[Entries for finding words and elements]

##############################

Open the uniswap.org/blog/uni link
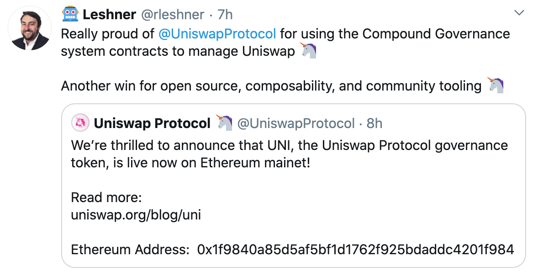The height and width of the screenshot is (278, 538). tap(136, 214)
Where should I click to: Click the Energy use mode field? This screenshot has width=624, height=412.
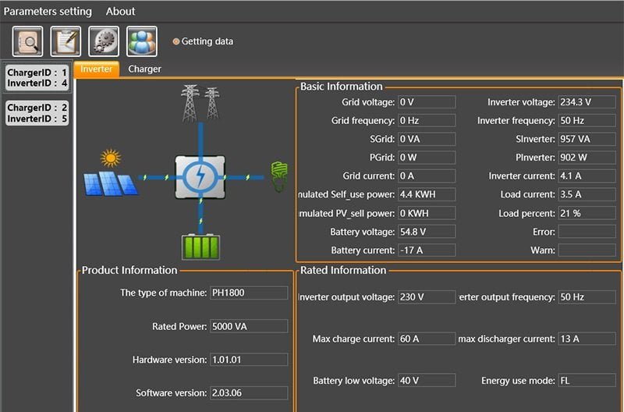click(587, 380)
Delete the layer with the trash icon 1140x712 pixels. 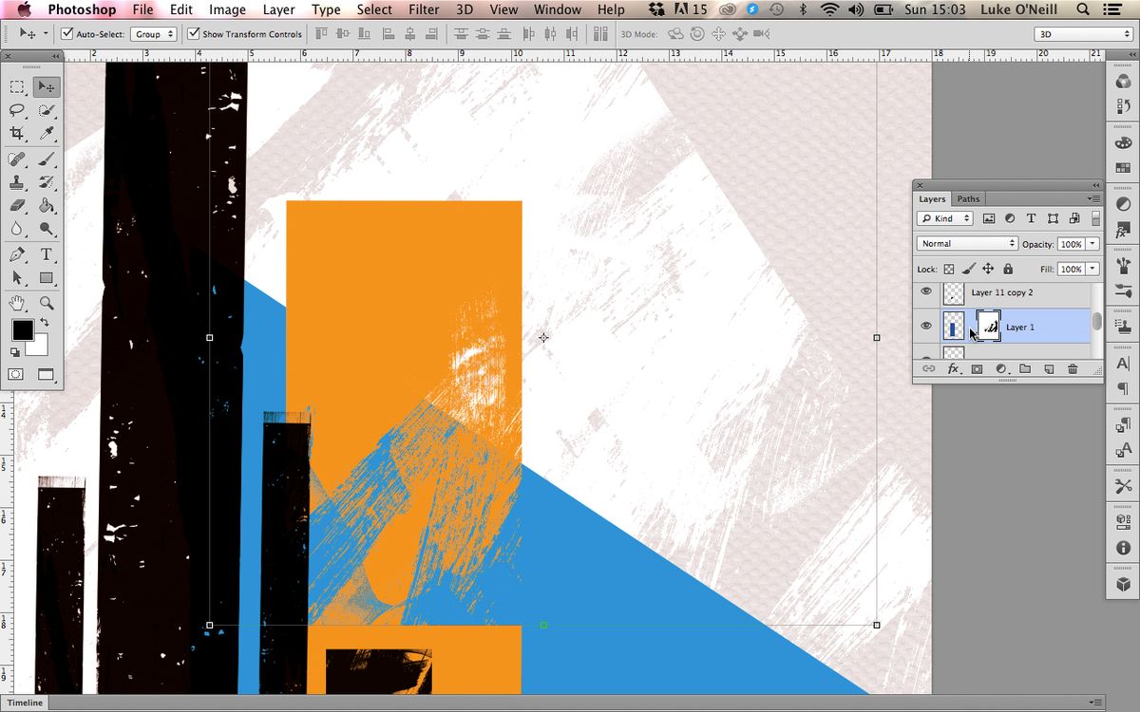(1073, 368)
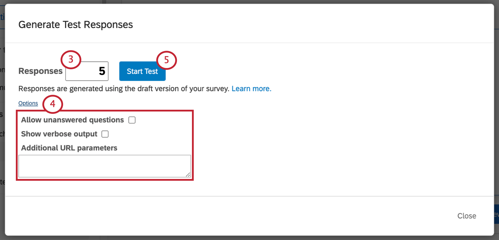Image resolution: width=499 pixels, height=240 pixels.
Task: Click the red circled number 5 marker
Action: pyautogui.click(x=166, y=60)
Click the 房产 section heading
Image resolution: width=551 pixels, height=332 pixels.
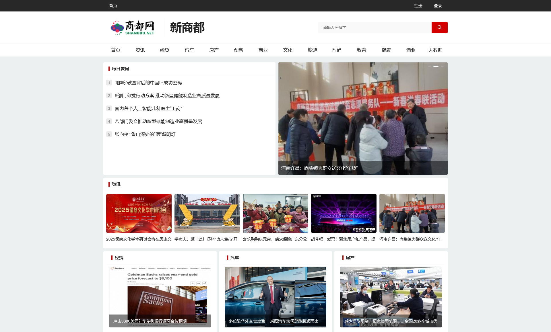click(x=350, y=258)
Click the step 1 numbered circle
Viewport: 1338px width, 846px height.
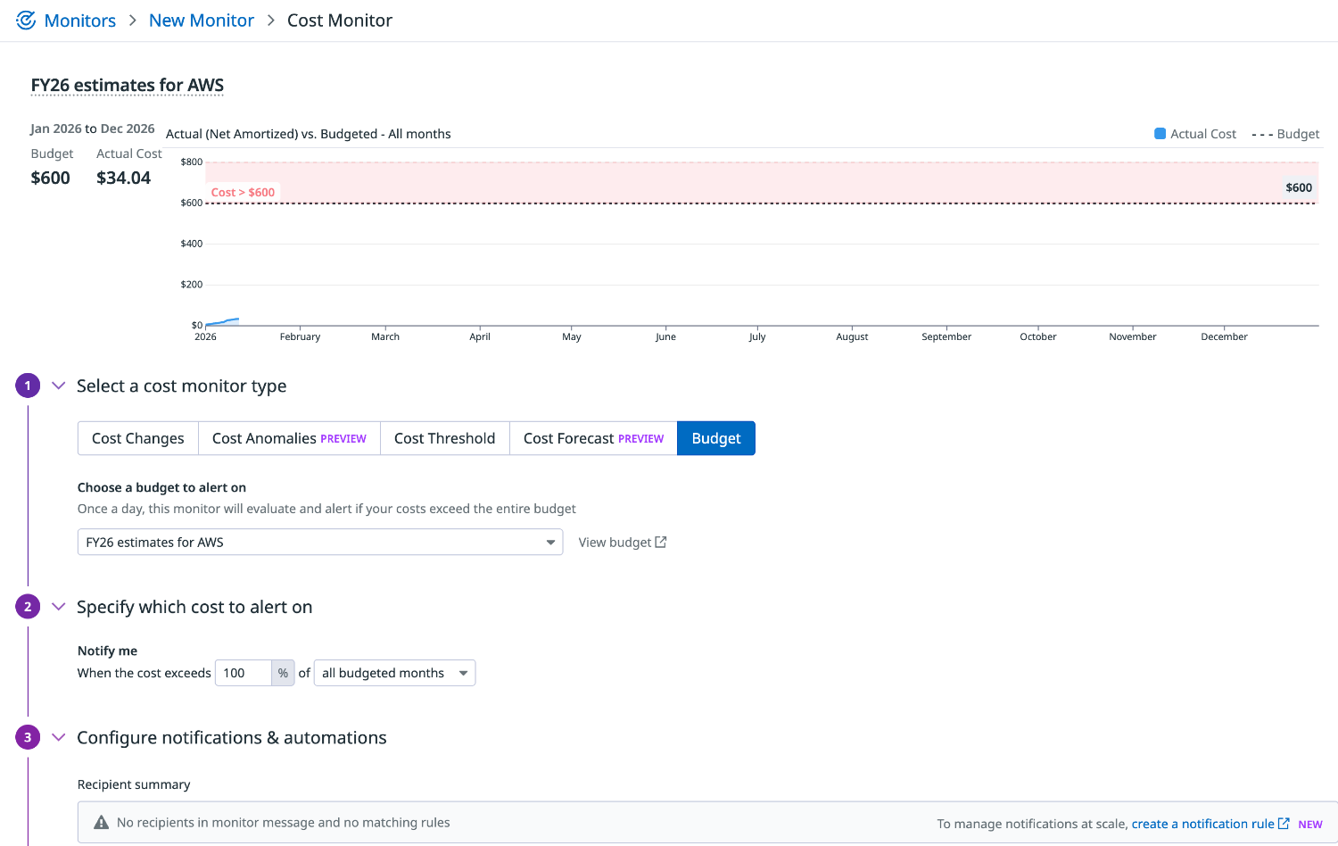[28, 386]
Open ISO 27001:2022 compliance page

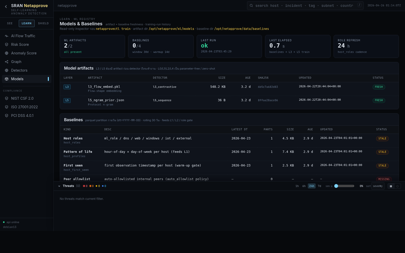(x=24, y=107)
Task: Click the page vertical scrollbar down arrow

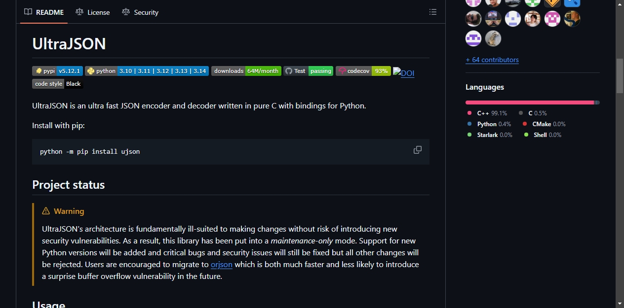Action: pyautogui.click(x=620, y=303)
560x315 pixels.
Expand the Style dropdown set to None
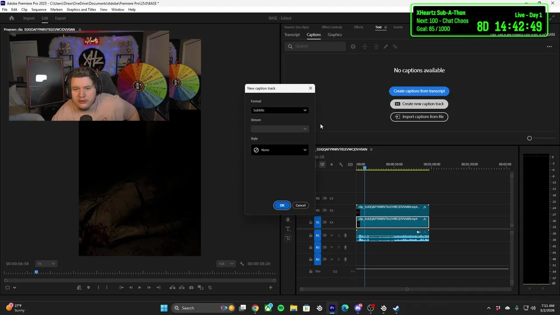280,150
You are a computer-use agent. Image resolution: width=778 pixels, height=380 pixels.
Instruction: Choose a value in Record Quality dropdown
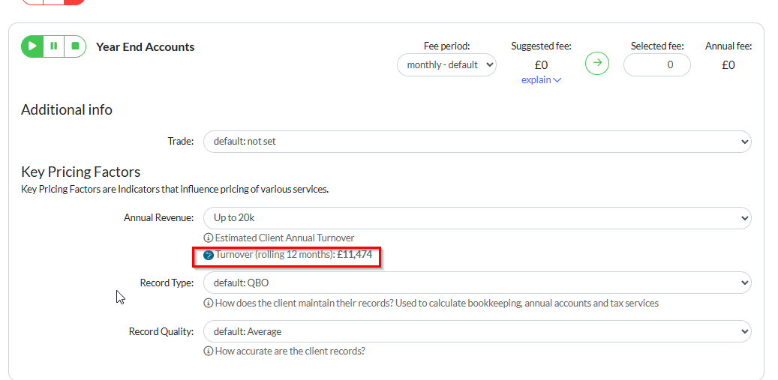click(476, 331)
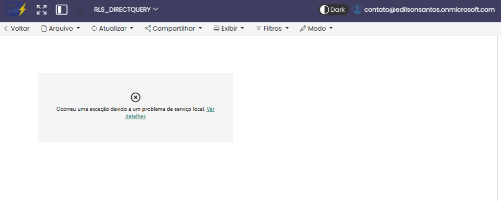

##############################

§ **Task objective**: Extract each of the lines above that contains the string "dropdown". Case counts.

§ **Solution to this problem**:
Expand the Style dropdown set to None
Instruction: Choose a value in Record Quality dropdown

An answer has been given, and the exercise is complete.